Updated October 20
Construction crews are erecting eight looming prototypes of President Trump's border wall in a remote section of the San Diego borderlands. Four are solid concrete; four are made of steel and concrete; one is topped with spikes. They all approach 30 feet in height. Customs and Border Protection is paying $20 million to six construction companies from Mississippi, Maryland, Alabama, Texas and Arizona. Crews in white hardhats operating cranes and forklifts are expected to complete the models by the end of the month.
Once the sections of wall are finished, CBP — parent agency of the Border Patrol — will evaluate them for three criteria.
"We want a better barrier. One that is hard to scale, hard to penetrate and hard to tunnel under," says Roy Villareal, chief of the San Diego Border Patrol sector.
"We're hoping innovation from private industry combined with our experience generates the next evolution of border security infrastructure," he continues.
About a half-dozen undocumented immigrants have been apprehended in the middle of the construction since the concrete slabs started going up. Most of them hopped over the 10-foot, Vietnam-era landing mats that currently serve as the primary border fence. The Border Patrol says, typically, it picks up about 70 illegal crossers in the entire San Diego sector every day.
While the mockups are massive, it's anybody's guess whether they'll ever get built. Trump's border wall is opposed by congressional Democrats and some Republicans, as well as most of California's and San Diego's leadership. But they're certainly getting lots of press. Every day, border agents in crisp green uniforms shuttle in news crews from as far away as the Czech Republic and the Netherlands to shoot video of the busy construction site just east of the Otay Mesa port of entry. The backdrops: south of the prototypes is a dusty Tijuana industrial zone; to the north are the rugged Otay Mountains.
"The real issue with building a border wall is what the Congress does, not what the contractors do ... The price tag on this is enormous," says Doris Meissner, a former immigration commissioner and now a senior fellow at the nonpartisan Migration Policy Institute.

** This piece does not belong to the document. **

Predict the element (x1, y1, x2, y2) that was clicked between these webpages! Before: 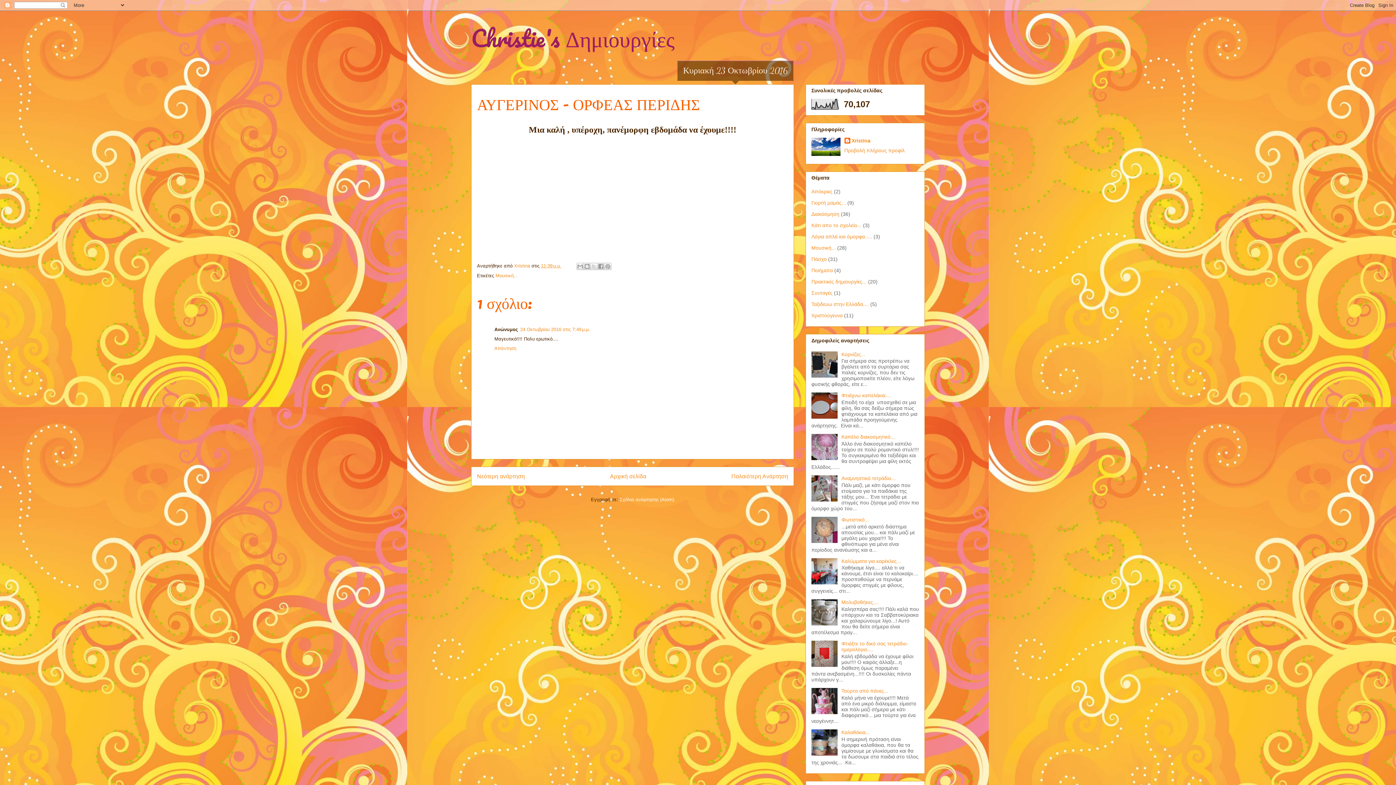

Moreover, with apprehensions of illegal crossers on the Southwest border at their lowest level in more than a decade, Congress may not feel the urgency to fortify the border. "As apprehensions continue to decline, it does become tougher to get the funding approval," says Victor Monjarrez, a former Border Patrol sector chief in Tucson, and currently associate director of the Center for Law and Human Behavior at the University of Texas at El Paso.
CBP expected the prototypes to spark big protests similar to the crowds that massed at the Standing Rock Sioux reservation in North Dakota last year decrying the pipeline. Officials even set aside a "free speech zone" and planned contingencies if trouble broke out. But since construction began three weeks ago, there have been no demonstrators.
"We knew this was political theater (from the Trump administration) and we're not going to respond," says Christian Ramirez, director of the Southern Border Communities Coalition in San Diego. "This is much ado about nothing." He says the much photographed prototypes represent "a guise that a border wall is being built" to please Trump supporters who chanted "Build the wall!" during the campaign.
On Tuesday, the president tweeted, "BORDER WALL prototypes underway!" above pictures of the massive sand-colored barriers. Sector Chief Roy Villareal declines to predict the future of the prototypes, or say whether they are, in fact, a model for a wall to be ultimately constructed somewhere along the southern frontier. "Part of the intent of the prototypes is to influence the ultimate design of new border fencing," he says. "[The final design] may well not be what you witnessed this morning." The administration has asked Congress for $1.6 billion for 74 miles of new border wall — most of it in south Texas. The request is pending as Congress considers larger border security and immigration legislation.
Over in Tijuana, Mexicans who live close to the international fenceline have mixed opinions regarding the concrete slabs rising on the other side.
"From the size of the wall they're building, they don't even want the wind to blow from there to over here," says Jose Avila Rodriguez, who runs a ramshackle recycling business in a dusty industrial district that faces the border. His wife, Juana, who is filling a large bag full of plastic bottles, has a different take.
"I don't think the new wall will deter people," she says. "How many years have they been crossing to the other side?"